Ahí está de nuevo el león. No puedes verlo pero escuchas sus latidos, hueles su hambre.
Podría ser un dinosaurio pero el dinosaurio es irreal, simpático. No lo temes porque lo cierto es que cuando te despertaste ya no estaba aquí. El león, en cambio, el real y cercano y comprensible. Podría ser un cocodrilo, un tiburón, una serpiente. Podría ser una tarántula, una cucaracha mutante. Pero es un hermoso león, mamífero como tú. Podría ser el tigre de la casa de los Funes, pero tu león es inevitablemente libre, no lo puedes localizar en una habitación, no puedes vigilar su tránsito, no lo ves, nadie lo ve. Tu león es tu amenza, solo tu amenaza. Te da miedo porque una parte de ti desea acariciarlo, encontrar su ternura.

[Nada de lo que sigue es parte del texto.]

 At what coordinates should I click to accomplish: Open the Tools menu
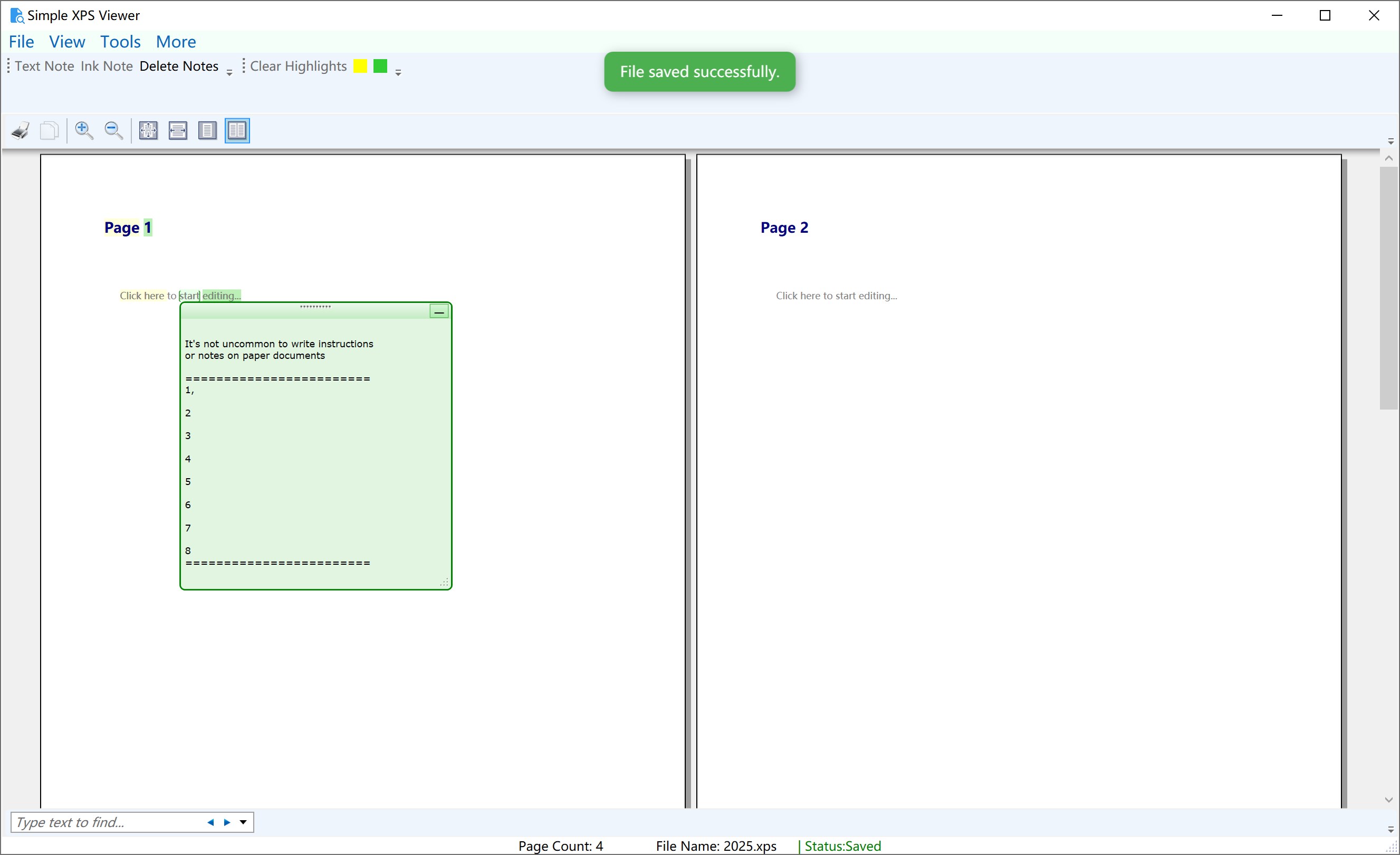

El león es silencioso e inteligente y voraz. Como tú. No, más que tú. El león es el rey de la selva y todos lo saben. Incluso tú, que vives al margen de reyes y selvas.
El león te espera siempre. Debajo de la cama, detrás de la puerta. Conoce los ángulos muertos, corre mucho más que tú, mucho más que el mejor corredor de tu especie. Y tiene más hambre que tú y más fuerza y más ganas. Te supera en experiencia, en forma física y en entusiasmo.
Y tú quieres correr pero no puedes, como en esos sueños en los que los pies se enredan en las sábanas y pesa el estatismo y la maldición de no tener alas. No tener alas. Y tú no puedes hacer nada. Y tú no puedes hacer nada y poco a poco ves cómo te vuelves isla perdida de una hojarasca que ya no sabes reconocer. Y tú no puedes hacer nada. Y simplemente contemplas el abismo, ese universo en llamas, ese terremoto que crece dentro de tu pecho y crece y crece y crece y tú no puedes controlarlo, porque ya no puedes controlar nada, porque tú no puedes hacer nada. Por eso lloras.